Keep the weight loss questions coming! I liked this one:
Keep the weight loss questions coming! I liked this one:
This week’s question is a good one. Let’s have a look:
I’ve been overweight my whole life and haven’t ever done well with diets. I played 4 sports a year in high school and was very active but the weight continued to pile on. About a year ago I had back surgery for a pinched nerve so some activities might be off limits for me still.
I understand this won’t be fast and am looking for lifestyle suggestions not just diets. I know the basics of course, less junk food more time in the gym, what I’m looking for is specifics.

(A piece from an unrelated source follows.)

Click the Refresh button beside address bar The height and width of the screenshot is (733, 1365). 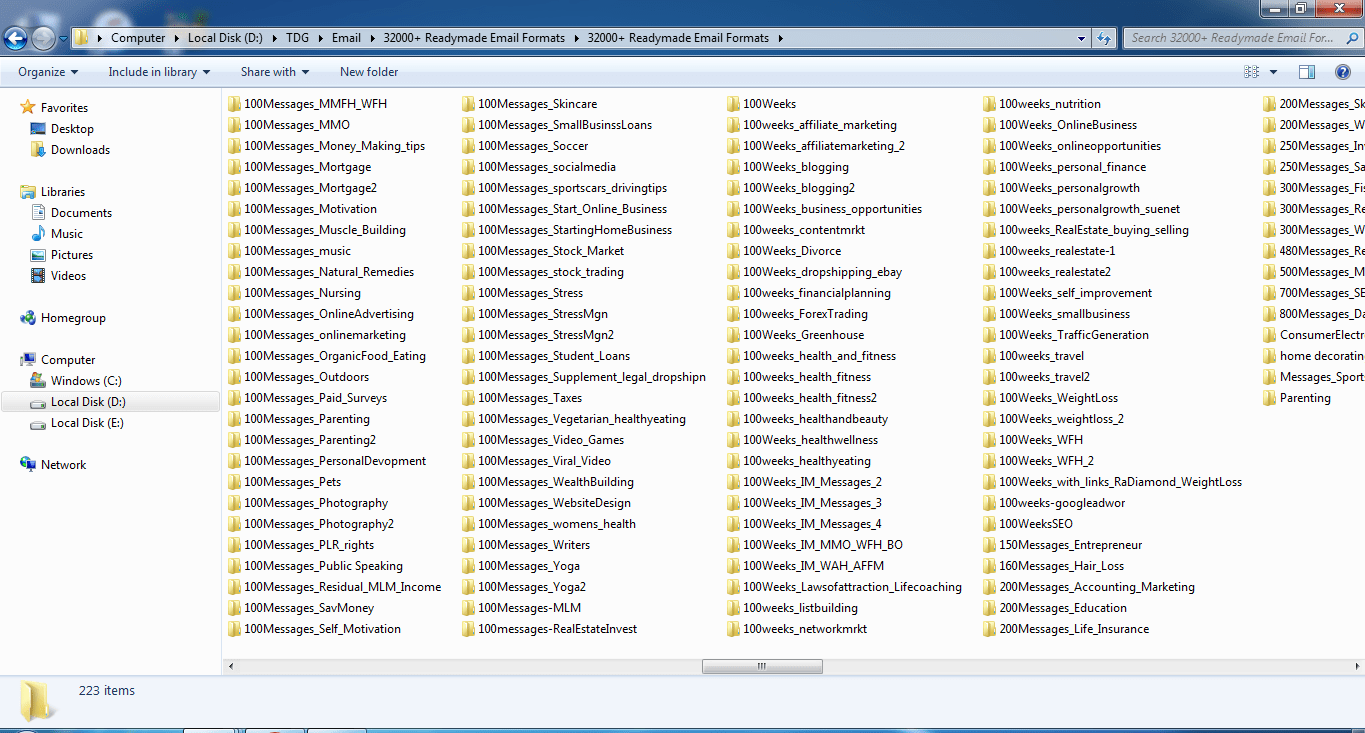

Information like how many calories should I be taking in each day for healthy weight loss and what kinds of activities should I be supplementing my eating habits with? Suggestions for how to balance meals better and what types of things I should be getting in my diet as well as supplements I can take for even better results (I’ve heard fish oil tablets are very healthy). I grew up in a junk food family so food health has never been a subject I’ve been good at.
I have a goal of losing 100 pounds in one year, is that thinking too big? What would be more realistic and what kind of eating/exercise routine should I adopt to achieve it?

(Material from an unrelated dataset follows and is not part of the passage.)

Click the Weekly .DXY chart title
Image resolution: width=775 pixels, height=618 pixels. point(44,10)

First things first, you’ll need to get into the habit of counting your calories, everyday. At 1500 calories a day you will lose weight rapidly. But not all calories are even, so of course it’s more complicated than that. It’s important that you have a BALANCED diet, and by balanced I mean aim for 33% of your calories to come from carbs, 33% to come from proteins, 33% to be from fats. You don’t have to get it exactly like that, but the closer you can get it to being that the better it’ll be for your weightloss. The logical way to reach this kind of ratio for most people is by drastically lowering your carbohydrate intake, and upping your protein and healthy fat intake. Healthy fats mean non-processed fats, ideally from nutritious sources like nuts or eggs. Fish oil is a fat, and it’s great to get into the habit of taking 1 capsule with every meal for health and weightloss reasons. Just keep in mind that although balanced calories help, staying within your calorie limit has priority over everything, don’t compromise it because you’re hungry from exercise or anything.

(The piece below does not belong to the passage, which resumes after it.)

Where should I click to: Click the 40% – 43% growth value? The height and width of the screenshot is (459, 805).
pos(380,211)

There are a million different ways to exercise. I’ll give you a couple ideas and the benefits of them. I am of the opinion that every person wanting to lose weight rapidly should simply have a fast-paced walk every morning before breakfast, and this should idealy last 40 minutes to an hour. The benefit of this is that you’re pretty much guarenteed to burn fat during this period, unlike other ways of exercising. There’s conventional cardio: things like jogging, skipping, anything that gets your heart beating heavy for a long period. Cardio is a good way of getting your body fit and boosting your metabolism for the hours after you’ve done it, though the calories burned during the process aren’t that great, I only burn around 400 calories on a 40 minute jog, which doesn’t seem great to me for the amount of effort I put into it.
Then there’s weightlifting. Strength training has massive benefits to long term fat loss. It boosts our metabolism for multiple reasons. Firstly there’s the act of weight lifting itself, it burns calories the same way any kind of movement burns calories. Secondly there’s the metabolic increase resulting from our body having to repair the muscles. Thirdly there’s the metabolic advantage of the muscle mass we gain as a result, every pound of muscle we gain means another 6 calories burned each day doing nothing. So weight lifting is a great way to naturally shed fat in place of muscle, if you’re gonna get into it I strongly recommend you avoid following bodybuilding routines and instead look for 3x a week strength training routines, they suit your goals more. Here’s the routine you should start if you wanted to get into it: http://startingstrength.wikia.com/wiki/FAQ:Introduction.
Avoid "fat burner" supplements, you don’t need them, they probably aren’t going to help and you don’t know what kind of side effects you could get. The only supplement I can recommend is fish oil, which you’ve already mentioned. Drinking a cup of coffee a day can help your metabolism too, and make sure you’re constantly drinking lots of water throughout the day.
It is ideal to spread your meals 5-7 times throughout the day, but it is not imperative. Some say it increases your metabolism doing so, some say 3 meals a day is exactly the same, so it’s up to you. Your body does definitely prefer having nutrients given to it in small doses every few hours though, and will be more willing to put on muscle if you do so. It’s important you never skip breakfast, if you’re gonna skip a meal ideally skip one late in the day. Make sure each of your meals contain a protein source and a fibre source (ideally fruit or vegetables). Your meals must also contain either a complex carbohydrate or a healthy fat, keep the complex carbohydrate portions at around 50grams though, more than that and your insulin hormones will be released and you risk storing fat.
I hope this information helps you and wish you good luck with your goal!